Diadakanlah suatu program di gedung yang besar dan megah “Siapa yang beriman, praktekan imanmu, beri yang TERBAIK untuk TUHAN” katanya di mimbar “dan untuk gereja bintang lima impianku” katanya dalam hatinya. “Bukan soal jumlah, tapi soal iman” katanya di mimbar. “Tapi pemberian kalian harus jauh lebih besar dari biaya yang dikeluarkan gereja untuk mengumpulkan kalian di gedung ini” katanya dalam hatinya.
Seorang jemaat, kagum dengan sosok sang pendeta, mengidolakannya. Demi program iman, ia rela berjalan kaki ke gereja tiap minggu, demi memberi persembahan iman. Persembahannya tidak banyak, cukup untuk membeli sepersembilan dari selembar styrofoam yang adalah sepertiga dari dekorasi yang akan digunakan selama sebulan di sepertujuh gereja bintang lima. Benar-benar jumlah yang tidak banyak.
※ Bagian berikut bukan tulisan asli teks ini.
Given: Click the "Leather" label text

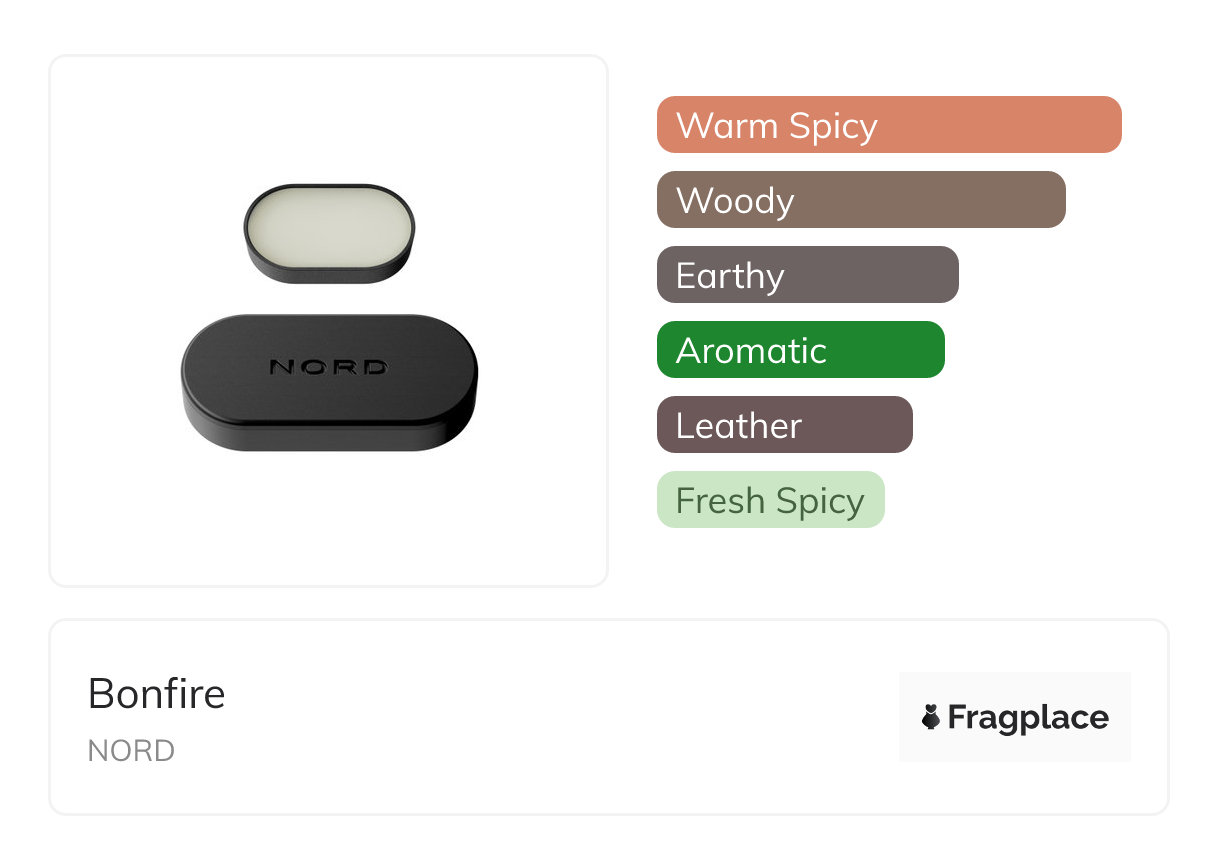Looking at the screenshot, I should (738, 425).
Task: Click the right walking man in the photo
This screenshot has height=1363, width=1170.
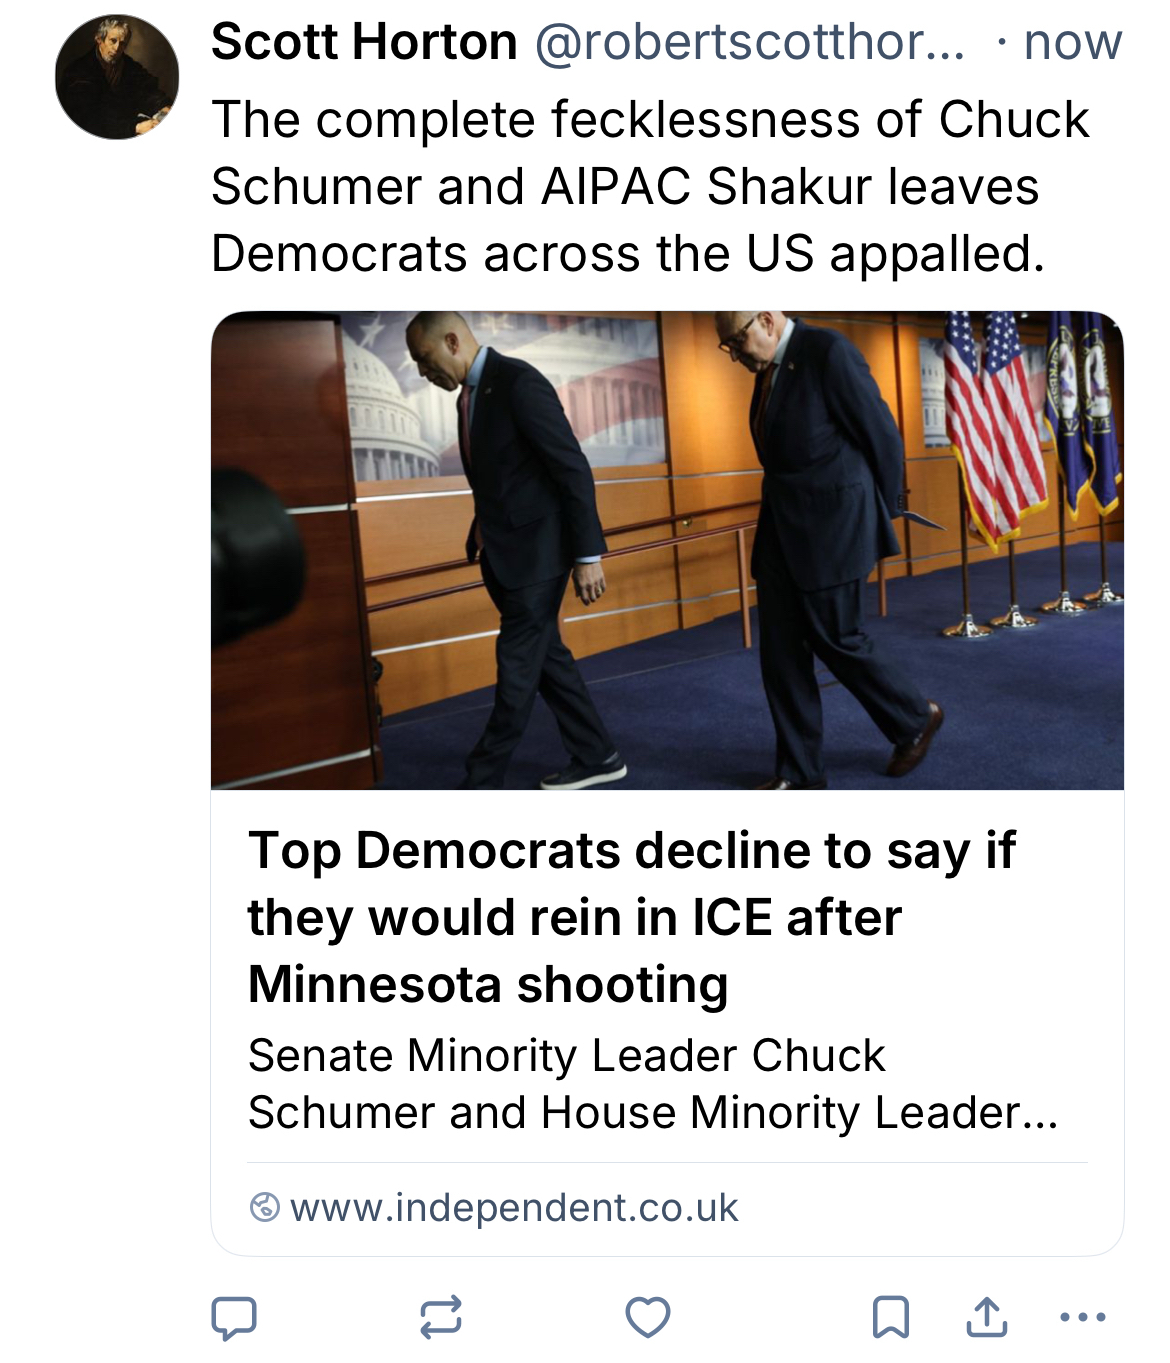Action: point(820,540)
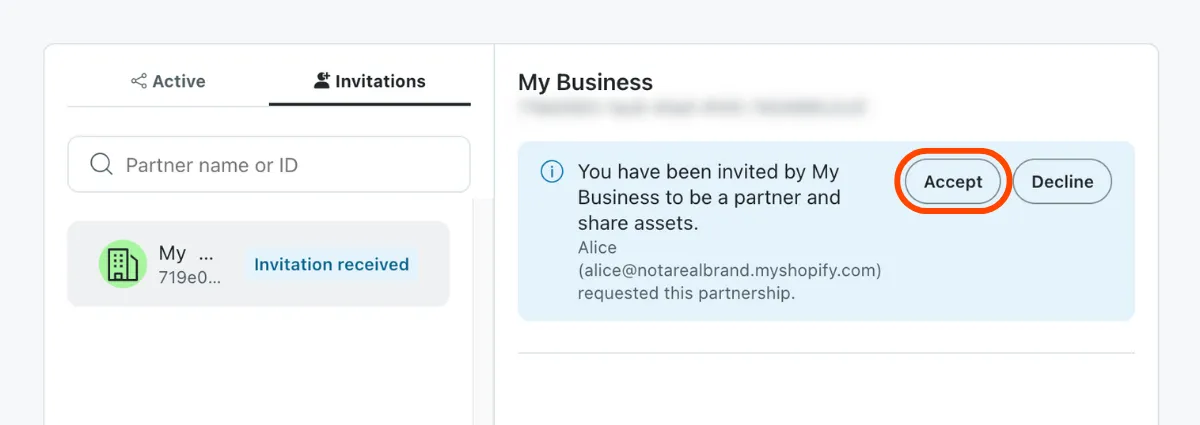Decline the partnership invitation

click(x=1062, y=182)
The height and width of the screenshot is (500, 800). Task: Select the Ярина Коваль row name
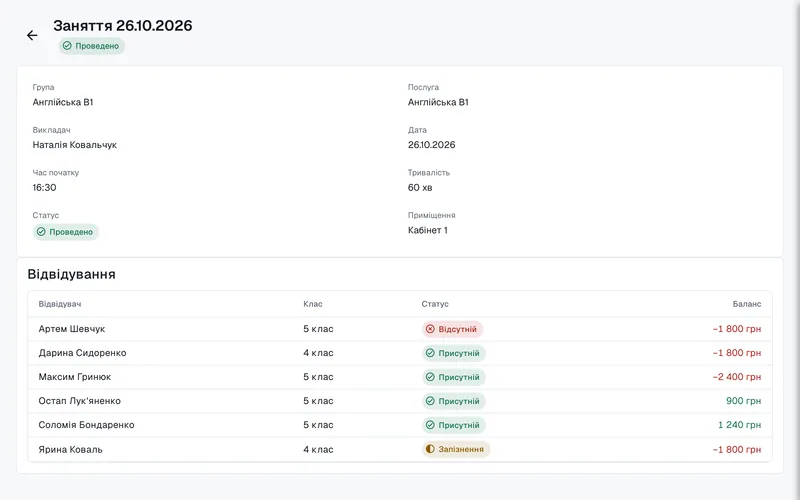coord(70,449)
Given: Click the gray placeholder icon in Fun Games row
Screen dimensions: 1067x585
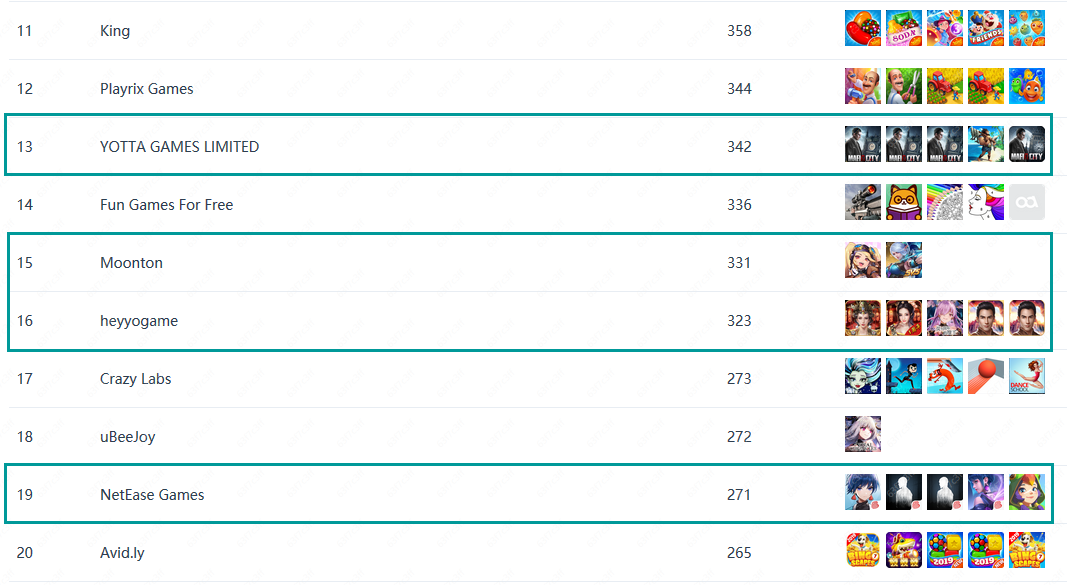Looking at the screenshot, I should click(1027, 202).
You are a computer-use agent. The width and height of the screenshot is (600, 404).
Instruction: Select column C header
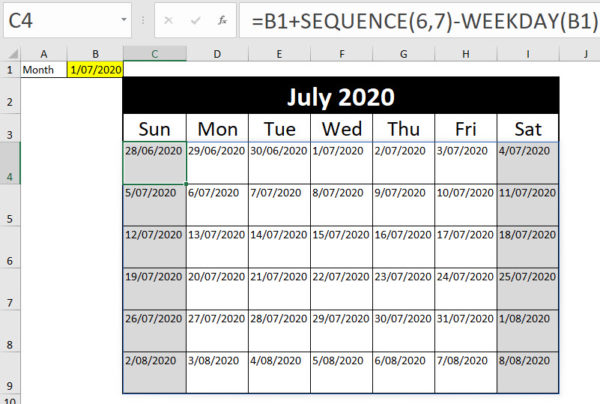tap(155, 54)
Sandal jepitnya mulai tipis, dipakai untuk berjalan kaki tiap minggu ke gereja.
Gereja bintang lima perlahan-lahan mulai terbentuk,dekorasi dipasang dengan megah, musik dengan kecepatan dan irama keras berbunyi nyaring, lampu spot memancar ke arah pemimpin pujian yang berlenggak lenggok dengan gemulai di atas panggung. Benar-benar gereja bintang lima.
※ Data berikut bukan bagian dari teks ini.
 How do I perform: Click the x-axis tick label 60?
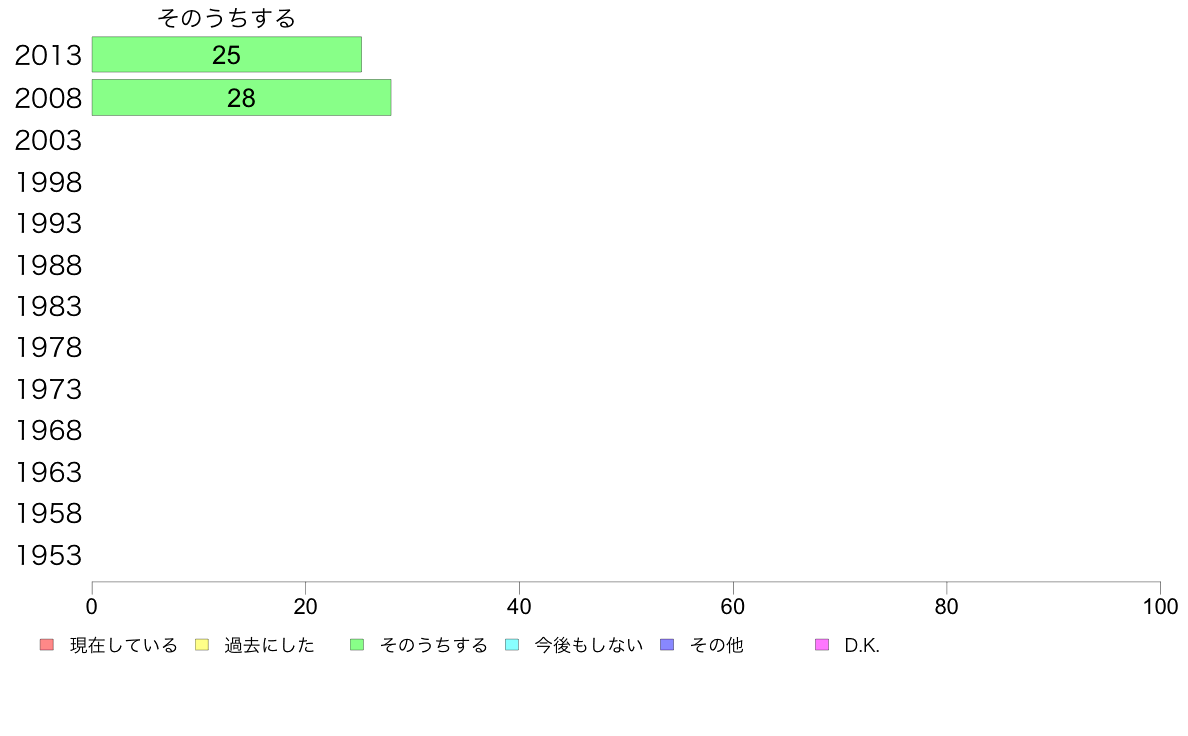point(733,607)
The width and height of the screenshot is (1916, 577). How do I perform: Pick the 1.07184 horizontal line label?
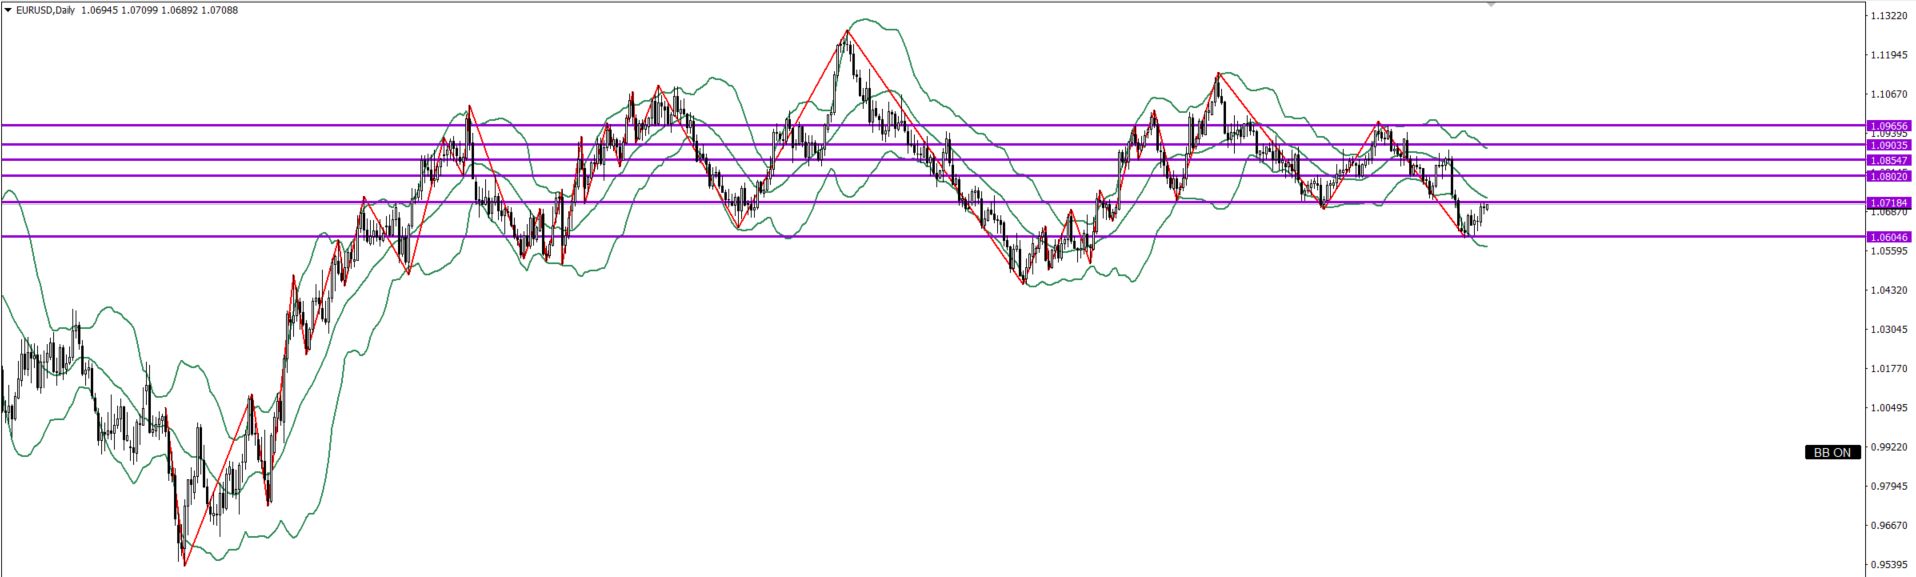tap(1889, 203)
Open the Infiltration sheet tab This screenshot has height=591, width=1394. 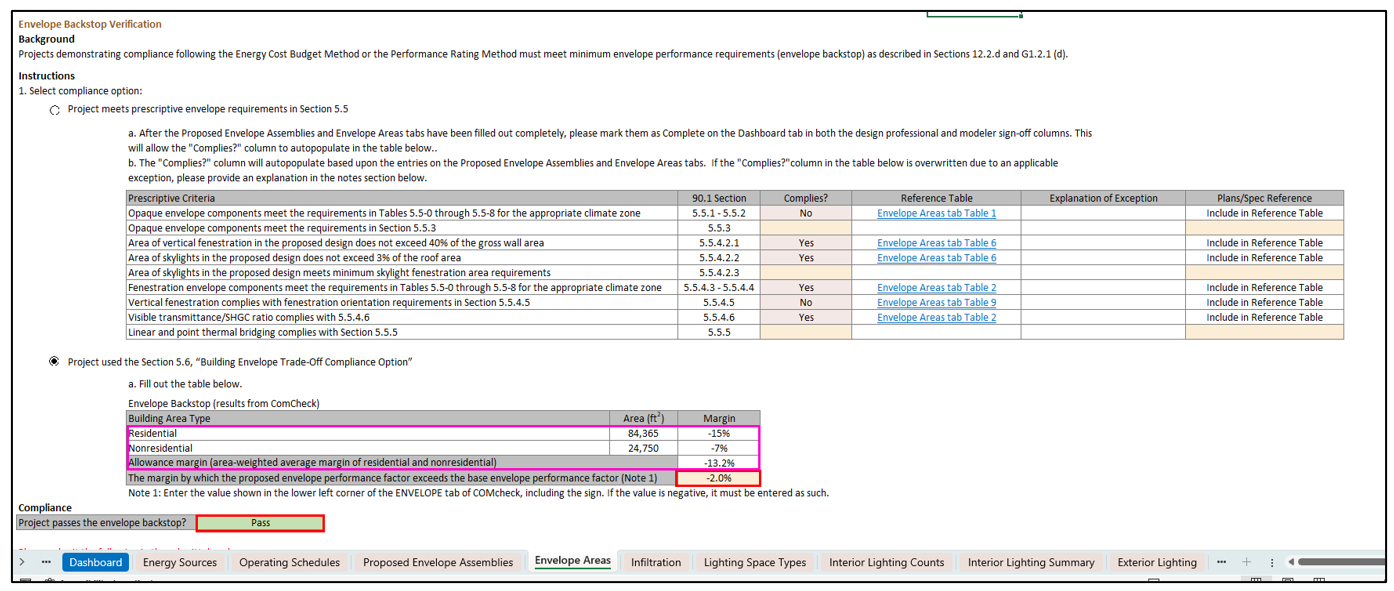pyautogui.click(x=655, y=562)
Sang jemaat melihat dengan kagum selama ibadah berjalan, perasaan bangga mulai ada dalam hatinya. Tapi ada yang kurang rasanya…entah apa, tapi dia tahu, ada yang kurang..Padahal segalanya benar-benar luar biasa, stopwatch sang manajer panggung berjalan dengan baik, ibadah selalu selesai tepat waktu, lampu remang-remang membuat jemaat merasa tidak harus menyanyi karena tidak akan ada yang memperhatikan. Semuanya sempurna, tapi dia merasa ada yang kurang.
“Ikutilah kelompok sel,dan Saudara akan tergembalakan dengan baik” kata sang Pendeta di mimbar. “dan aku tidak perlu repot-repot menggembalakan kalian, fokusku hanya bagaimana agar gerejaku menjadi gereja nomor satu”katanya dalam hatinya.
Sang jemaat menabung lagi, tiap hari dia berusaha berhemat, agar uangnya cukup untuk ongkos ikut kelompok sel. Dalam kelompok sel, semuanya sibuk tertawa dan tertawa, membicarakan gereja bintang lima kebanggaan mereka. Kembali jemaat merasa, ada yang kurang. Tapi dia tidak tahu, apa itu.
“Ikutilah pemuridan gereja kami” suatu saat sang pendeta bicara di mimbar. “Program ini adalah salah satu yang terbaik mengenai bagaimana menjadi orang Kristen yang bertumbuh” lanjutnya lagi di mimbar. “dan agar anggota jemaat ini bertambah, sehingga gereja bintang lima ini memiliki jemaat yang banyak. Aku tidak peduli walaupun itu hanya di atas kertas”
Sang jemaat berpikir “mungkin ini yang kurang, aku belum ikut pemuridan”, jadi ia mendaftar. Penjaga di counter pendaftaran berkata “hanya dengan sejumlah uang, Anda akan bisa mengikuti program yang menarik ini, tidak mahal kok”. Sang jemaat berpikir “Itu untuk biaya makan keluargaku selama seminggu, tapi tak apa, yang penting aku tidak lagi merasa ada yang kurang”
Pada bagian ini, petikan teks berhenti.